Oui, mais pas sur le plan sportif. Il m'est arrivé de blesser des gens, parfois des monuments du sport automobile, parce que je suis un passionné. Et parfois on peut s'énerver parce que la voiture casse et dire des choses qui ne sont pas forcément agréables à entendre.

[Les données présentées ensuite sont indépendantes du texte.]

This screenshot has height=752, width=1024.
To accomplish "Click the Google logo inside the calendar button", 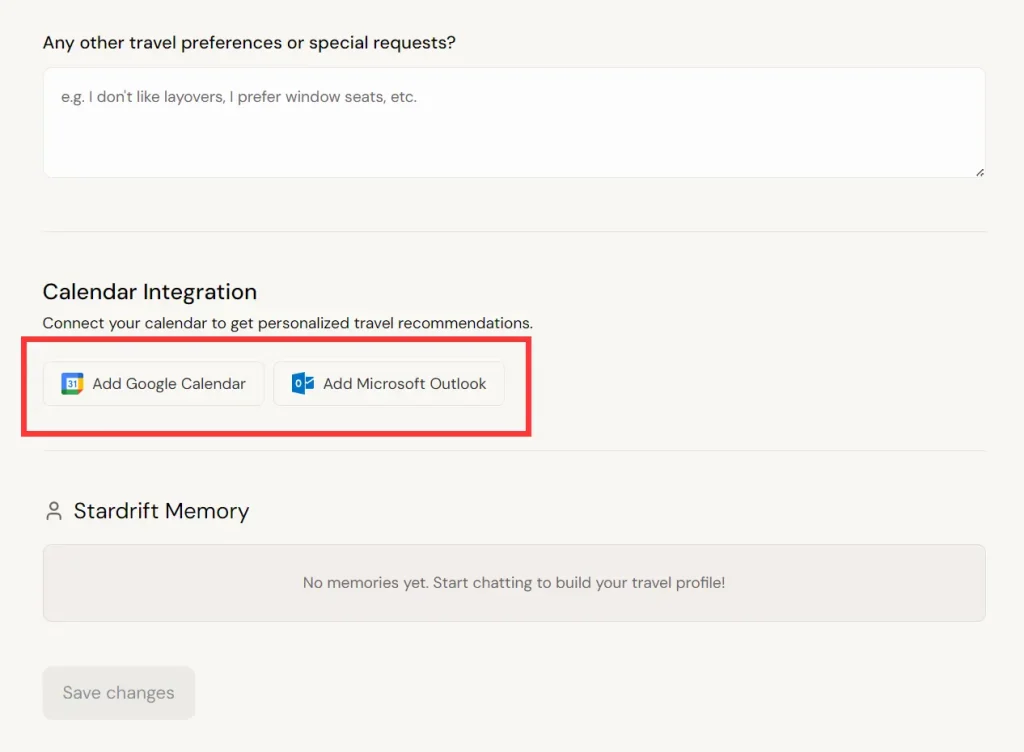I will [71, 383].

Aujourd'hui, vous pensez évidemment beaucoup aux 500 Miles d'Indianapolis et au 27 mai prochain. Certains pilotes disent qu'ils sont certains que vous y ferez un bon résultat. Quel est votre objectif ?
Je suis un pilote, je n'y vais pas pour faire la course : j'y vais pour gagner. Après bien des choses peuvent se passer. Ou pas. Mais en tous cas je me prépare. J'ai aussi regardé les cinq dernières éditions des 500 miles et ce que j'ai retenu c'est : discipline pendant la quasi-totalité de la course, c'est-à-dire rester en bonne position et éviter les obstacles, puis combat pendant les dix dernières minutes. C'est là que tout se joue. Les règles et la nature de la course, les éventuelles interventions du pace-car font que la stratégie concernant les pneus et le ravitaillement en carburant sera capitale. Il va falloir jouer serré.

Biographie

D'origine sicilienne, Jean Alesi est né le 11 juin 1964 à Avignon. Champion de France de Formule 3 en 1987, puis de Formule 3000 en 1989, il a ensuite effectué 12 saisons en Formule 1 avec Tyrrell, Ferrari, équipe avec laquelle il a remporté le GP du Canada le jour de ses 31 ans, puis Benetton-Renault, Sauber-Petronas, Prost-Peugeot et enfin Jordan-Honda. Il a par ailleurs réalisé 32 podiums et 2 pôles positions, dont la première à l'occasion du Grand Prix d'Italie 1994.

Jean Alesi est aujourd'hui capitaine de l'équipe de France de la FFSA, et s'occupe des jeunes talents du sport automobile français, avec d'excellents résultats.